History, Lorebuilding, and Growing with Your Game

Most traditional rpgs* land somewhere along a line from “make it up as you go” to “pages of defined lore and backstory,” tending toward the latter in how the game runs at the table. For some groups, exploring the lore and its deeper implications and keeping up with the wider campaign world is part of the fun of the game. For players who have read the novels and GMs who have taken extensive notes on the people and places who will be turning up, that’s their brand of fun. If that’s you, I’m not necessarily talking to you right now. However, I think the following ideas might help you reach some of your fellow players who think of that kind of prep as something akin to homework.
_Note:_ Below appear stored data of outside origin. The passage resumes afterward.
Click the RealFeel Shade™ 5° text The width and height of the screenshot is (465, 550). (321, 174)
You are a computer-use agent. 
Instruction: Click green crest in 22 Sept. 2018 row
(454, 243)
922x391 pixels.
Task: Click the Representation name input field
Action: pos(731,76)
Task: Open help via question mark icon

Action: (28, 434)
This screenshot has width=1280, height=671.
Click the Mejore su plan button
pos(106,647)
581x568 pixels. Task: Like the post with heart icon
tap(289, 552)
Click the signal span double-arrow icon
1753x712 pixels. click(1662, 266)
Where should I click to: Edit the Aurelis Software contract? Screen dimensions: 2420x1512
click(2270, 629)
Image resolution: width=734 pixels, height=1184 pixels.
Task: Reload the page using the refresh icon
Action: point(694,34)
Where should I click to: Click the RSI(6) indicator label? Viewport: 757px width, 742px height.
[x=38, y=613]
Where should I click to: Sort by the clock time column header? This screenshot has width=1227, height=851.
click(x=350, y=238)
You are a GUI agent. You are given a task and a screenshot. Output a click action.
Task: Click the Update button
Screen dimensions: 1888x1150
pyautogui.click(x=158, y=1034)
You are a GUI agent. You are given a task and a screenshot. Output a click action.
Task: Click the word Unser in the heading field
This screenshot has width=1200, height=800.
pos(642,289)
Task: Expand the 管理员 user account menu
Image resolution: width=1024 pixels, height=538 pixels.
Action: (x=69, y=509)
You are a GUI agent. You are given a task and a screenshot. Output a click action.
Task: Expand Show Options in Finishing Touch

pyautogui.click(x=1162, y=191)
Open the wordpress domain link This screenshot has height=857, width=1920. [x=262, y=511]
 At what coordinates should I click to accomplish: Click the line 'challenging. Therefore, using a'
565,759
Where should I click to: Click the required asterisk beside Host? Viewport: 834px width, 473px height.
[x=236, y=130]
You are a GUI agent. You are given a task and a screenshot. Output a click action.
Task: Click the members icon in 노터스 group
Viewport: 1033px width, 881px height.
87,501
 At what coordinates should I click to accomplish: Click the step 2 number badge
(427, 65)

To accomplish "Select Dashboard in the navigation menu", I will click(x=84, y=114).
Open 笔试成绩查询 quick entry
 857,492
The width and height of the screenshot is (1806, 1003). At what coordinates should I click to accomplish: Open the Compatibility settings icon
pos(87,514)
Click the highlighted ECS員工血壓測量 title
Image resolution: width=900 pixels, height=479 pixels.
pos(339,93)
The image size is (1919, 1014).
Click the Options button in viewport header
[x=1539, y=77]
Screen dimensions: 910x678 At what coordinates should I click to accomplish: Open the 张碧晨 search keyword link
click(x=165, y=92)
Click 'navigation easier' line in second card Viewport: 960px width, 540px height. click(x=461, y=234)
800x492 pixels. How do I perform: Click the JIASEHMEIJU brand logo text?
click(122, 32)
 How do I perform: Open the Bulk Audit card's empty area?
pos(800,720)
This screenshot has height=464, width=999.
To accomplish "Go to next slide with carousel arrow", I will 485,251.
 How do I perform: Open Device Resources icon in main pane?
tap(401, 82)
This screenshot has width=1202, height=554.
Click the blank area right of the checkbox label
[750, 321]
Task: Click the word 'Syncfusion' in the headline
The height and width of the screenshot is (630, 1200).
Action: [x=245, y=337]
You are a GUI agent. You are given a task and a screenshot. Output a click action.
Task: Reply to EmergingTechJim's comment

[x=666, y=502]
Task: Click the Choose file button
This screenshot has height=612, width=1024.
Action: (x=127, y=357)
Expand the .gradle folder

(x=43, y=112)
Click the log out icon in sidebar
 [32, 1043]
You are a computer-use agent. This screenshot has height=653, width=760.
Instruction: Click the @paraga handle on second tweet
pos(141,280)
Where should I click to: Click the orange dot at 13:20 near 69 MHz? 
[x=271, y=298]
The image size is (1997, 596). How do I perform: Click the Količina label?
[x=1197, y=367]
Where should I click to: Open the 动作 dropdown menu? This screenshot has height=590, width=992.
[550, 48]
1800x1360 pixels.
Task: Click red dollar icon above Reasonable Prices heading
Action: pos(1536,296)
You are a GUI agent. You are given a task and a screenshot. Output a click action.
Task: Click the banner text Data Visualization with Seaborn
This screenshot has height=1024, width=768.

The wider-world approach runs into some tight corners when it comes to character history and the fear of “getting it wrong.” Let’s say you want to play a Crane bushi who fought on the Wall as part of a diplomatic exchange between clans. (I know enough buzzwords to make a sentence. Take this for the example it is intended to be) Players with greater knowledge could object to what era that exchange is appropriate, whether or not it’s something that could happen, and the wider repercussions given the particulars of your game or setting. Similarly, the Emperor and Darth Vader potentially had some secret apprentices (especially under the old EU), one of whom might be unaccounted for in official settings for a PC or NPC backstory. But if everything grinds to a halt while Wookieepedia is consulted, then the plotline may be abandoned before anyone gets invested. But by trying to be thorough about background lore, you run the risk of eliminating every storyline that’s not already a part of the setting, leaving your players side characters in their own campaign as “canon” heroes sort out the big events.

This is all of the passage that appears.